За приукрашиванием модели у такого рода „маэстро“ не стояло никакого идеала, в отличие от портретистов, скажем, конца предыдущего столетия. Теперь речь могла идти, скорее, об отражении специфического духовного склада, типичного для последекабристской среды, остро подмеченного Герценом: „Блестящий, но холодный лоск, презрительная улыбка, нередко скрывающая за собой угрызения совести... насмешливый и все же невеселый материализм, принужденные шутки человека, сидящего за тюремной решеткой“. Холод воцарился в официальном, столичном академическом портрете, типичными образчиками которого стали точные, но сухие произведения художников типа С. К. Зарянко, внушавшего, по свидетельству В. Г. Перова, своим ученикам, что не существует „циркуля“, способного „измерить душу человека, его чувства и страсти...“, что живопись „не может изобразить разум и душу, дух человека, как это может быть сделано словами...“.

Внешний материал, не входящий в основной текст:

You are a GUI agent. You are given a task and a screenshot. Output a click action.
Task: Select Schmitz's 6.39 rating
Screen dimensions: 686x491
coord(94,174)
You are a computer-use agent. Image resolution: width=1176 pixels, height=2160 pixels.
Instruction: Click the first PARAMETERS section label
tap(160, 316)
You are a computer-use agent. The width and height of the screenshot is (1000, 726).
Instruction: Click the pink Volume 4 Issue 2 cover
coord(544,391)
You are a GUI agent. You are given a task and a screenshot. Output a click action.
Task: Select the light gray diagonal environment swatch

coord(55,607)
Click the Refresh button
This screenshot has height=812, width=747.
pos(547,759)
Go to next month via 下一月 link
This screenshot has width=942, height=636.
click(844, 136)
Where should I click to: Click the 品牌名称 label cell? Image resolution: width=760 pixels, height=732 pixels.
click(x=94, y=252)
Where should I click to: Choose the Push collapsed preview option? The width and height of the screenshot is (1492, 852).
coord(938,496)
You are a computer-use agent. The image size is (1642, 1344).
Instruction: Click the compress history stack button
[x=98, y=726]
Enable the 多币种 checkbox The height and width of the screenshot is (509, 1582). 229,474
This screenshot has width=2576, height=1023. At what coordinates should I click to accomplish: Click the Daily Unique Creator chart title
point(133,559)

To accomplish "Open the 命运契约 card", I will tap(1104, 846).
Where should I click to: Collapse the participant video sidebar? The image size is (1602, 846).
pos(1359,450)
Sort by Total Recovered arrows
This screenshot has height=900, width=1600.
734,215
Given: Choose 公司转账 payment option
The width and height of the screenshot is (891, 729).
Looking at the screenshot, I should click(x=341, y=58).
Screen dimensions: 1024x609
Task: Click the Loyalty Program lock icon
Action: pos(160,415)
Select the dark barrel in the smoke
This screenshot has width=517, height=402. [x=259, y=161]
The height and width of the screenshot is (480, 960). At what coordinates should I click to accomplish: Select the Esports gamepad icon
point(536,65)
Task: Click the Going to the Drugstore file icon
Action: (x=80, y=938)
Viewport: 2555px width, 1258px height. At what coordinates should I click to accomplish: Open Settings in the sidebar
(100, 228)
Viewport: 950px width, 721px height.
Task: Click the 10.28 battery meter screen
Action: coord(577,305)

Симптоматично такое противопоставление возможностей живописи и слова. Нам неоднократно приходилось говорить о ведущей роли портрета в создании образа человека и в XVIII веке и в начале XIX века. Теперь положение меняется, начиная с Пушкина, во всей структуре художественной культуры вперед выходит литература. Главные открытия в искусстве человековедения отныне делаются писателями, а портретная живопись следует за ними. На вторую четверть XIX века приходятся самые зрелые, реалистические шедевры Пушкина, все короткое и яркое творчество Лермонтова, лучшие произведения Гоголя, начало деятельности Некрасова. Литературная критика в лице Белинского становится важнейшей частью духовной жизни общества. В 1830—1840-е годы литература завоевывается прозой — „вся Россия с ее будним днем, со всем волнением ее быта, с ее нуждой, с его счастьем и несчастьем перешла черту литературы“[55]— достаточно упомянуть о Гоголе и „натуральной школе“. В эти годы в русской прозе и поэзии складывается блестящее искусство литературного портрета, не только выразительного „наружного портрета“, но и типического, в которых „отражались, как солнце в капле, весь петербургский мир, вся петербургская практичность, нравы, тон, природа, служба — это вторая петербургская природа...“ (И. А. Гончаров). И романтический и классицистический живописные портреты, „поправляющие“ человека во имя тех или иных принципов, конечно, уступали в жизненности литературному, а „натуральная школа“ в живописи еще не дождалась своего часа.